I decided it was no longer enough just to abolish my own shitty thoughts, I wanted to abolish other’s. Either about themselves or about other people. I decided I wanted to be the woman other women need.
So what do other women need?
I’m not going to pretend I’m perfect. Or I’m a role model. Or I’m 100% there with my feminism. Or that those shitty thoughts don’t creep in every once in a while. I’m not going to pretend that being a white woman is fully going to be able to empower all women of all races and gender identities. So what can we all do until we’re there?
If someone puts down another woman around you – either by objectification or rudeness, call them on it. Don’t let it slide as locker room talk or banter. These jokes or seemingly blasé comments are rooted in shitty thoughts about women and need to be banished.
Don’t put other women down. I KNOW it’s tempting. But when a judgemental thought creeps in, ask yourself where it’s coming from and what the real root of your judgement highlights about yourself – then work on that.

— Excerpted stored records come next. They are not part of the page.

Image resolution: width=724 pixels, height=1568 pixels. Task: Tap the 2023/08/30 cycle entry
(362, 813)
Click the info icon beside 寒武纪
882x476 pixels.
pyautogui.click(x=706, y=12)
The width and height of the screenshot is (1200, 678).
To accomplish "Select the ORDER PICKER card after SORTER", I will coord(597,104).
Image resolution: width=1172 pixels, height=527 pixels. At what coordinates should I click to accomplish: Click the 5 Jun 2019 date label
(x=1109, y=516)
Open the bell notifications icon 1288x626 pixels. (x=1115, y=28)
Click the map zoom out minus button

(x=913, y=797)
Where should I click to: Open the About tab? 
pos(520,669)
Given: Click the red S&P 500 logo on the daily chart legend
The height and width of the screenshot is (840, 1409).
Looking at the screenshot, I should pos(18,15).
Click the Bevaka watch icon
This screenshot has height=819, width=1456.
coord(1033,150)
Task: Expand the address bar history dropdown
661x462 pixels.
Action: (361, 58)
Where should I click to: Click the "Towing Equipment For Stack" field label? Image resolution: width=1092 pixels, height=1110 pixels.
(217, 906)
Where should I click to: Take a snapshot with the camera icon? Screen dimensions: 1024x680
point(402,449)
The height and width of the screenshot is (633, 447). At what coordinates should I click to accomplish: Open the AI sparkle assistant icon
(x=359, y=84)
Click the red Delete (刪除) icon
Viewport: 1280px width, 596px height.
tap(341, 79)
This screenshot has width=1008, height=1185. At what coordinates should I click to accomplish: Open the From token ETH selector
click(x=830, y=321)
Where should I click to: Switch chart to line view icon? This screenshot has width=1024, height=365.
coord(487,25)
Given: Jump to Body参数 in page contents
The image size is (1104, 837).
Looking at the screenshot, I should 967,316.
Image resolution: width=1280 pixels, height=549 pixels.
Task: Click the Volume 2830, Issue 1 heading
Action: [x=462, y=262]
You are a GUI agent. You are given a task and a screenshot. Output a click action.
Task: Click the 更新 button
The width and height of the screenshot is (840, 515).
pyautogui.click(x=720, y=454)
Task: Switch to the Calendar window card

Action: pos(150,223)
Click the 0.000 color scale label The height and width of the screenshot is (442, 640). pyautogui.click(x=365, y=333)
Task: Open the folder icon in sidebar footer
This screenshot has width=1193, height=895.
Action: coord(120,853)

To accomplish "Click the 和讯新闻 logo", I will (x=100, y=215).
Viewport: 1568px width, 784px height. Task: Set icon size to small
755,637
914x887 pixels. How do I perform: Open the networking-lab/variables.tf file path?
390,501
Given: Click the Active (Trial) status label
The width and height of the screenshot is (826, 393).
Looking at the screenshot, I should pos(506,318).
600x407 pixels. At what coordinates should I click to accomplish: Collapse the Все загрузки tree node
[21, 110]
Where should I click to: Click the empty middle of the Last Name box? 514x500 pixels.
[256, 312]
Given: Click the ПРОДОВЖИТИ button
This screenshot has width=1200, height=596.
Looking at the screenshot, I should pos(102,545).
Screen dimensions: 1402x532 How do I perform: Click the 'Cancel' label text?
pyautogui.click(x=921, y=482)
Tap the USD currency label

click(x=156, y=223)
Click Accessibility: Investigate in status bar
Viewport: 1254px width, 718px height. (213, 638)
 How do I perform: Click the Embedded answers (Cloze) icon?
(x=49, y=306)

Try to understand intersectionality. Educate yourself on the struggles of our most maligned groups. Groups where being a woman means something completely different to what the majority of people experience but is no less a valid experience. Read up on what makes it difficult for them to be women. If you’re straight and white, accept your privilege and try to use it for good. Just being aware that there are those whose society’s perception of femininity affects in a negative way, more so than you’ll experience, can be the start of change.
Donate to women’s causes. I know you can’t give to every charity but pick a few causes that mean something to you, or you feel passionate for and donate. It doesn’t have to always be money. Maybe it can be a bit of campaigning or signing a few petitions that you agree with – whatever it is, find a cause and get behind it.
Don’t pit yourself against other women. If you’re competing for a job, just be the better candidate without resorting to putting the other woman down. Never compete for men. If a man you want, wants another woman, then that’s life.
Support each other’s paths. If your mates want a future for themselves that you don’t want for them, don’t judge, just support. If your mates have personal ventures – small businesses, blogs, crafty sidelines – get behind them, share the love and tell everyone you know about the things your friends are killing. Lifting her up, doesn’t put you down.
Compliment each other. Telling a woman she is gorgeous does not make you less gorgeous. If you see a girl in the club with the best make up, a figure hugging dress and pins to die for, instead of feeling bad about yourself, go and tell her she looks banging. You’ll have made her night and I guarantee you’ll feel bloody good too.
It’s my belief that anyone who works on themselves to be better, to do better and to use their positions of privilege and influence for the good of other women, is doing the right thing. Internalised misogyny is unfortunately ingrained and will be here for a good while but if we can become more aware of why we think a certain way and be more responsible in our treatment of others, we’re making good changes. Yes we may not get it right all the time, or our changes for good may be small to some, but if we can make ourselves better and our treatment of other women better, then that’s what we all need.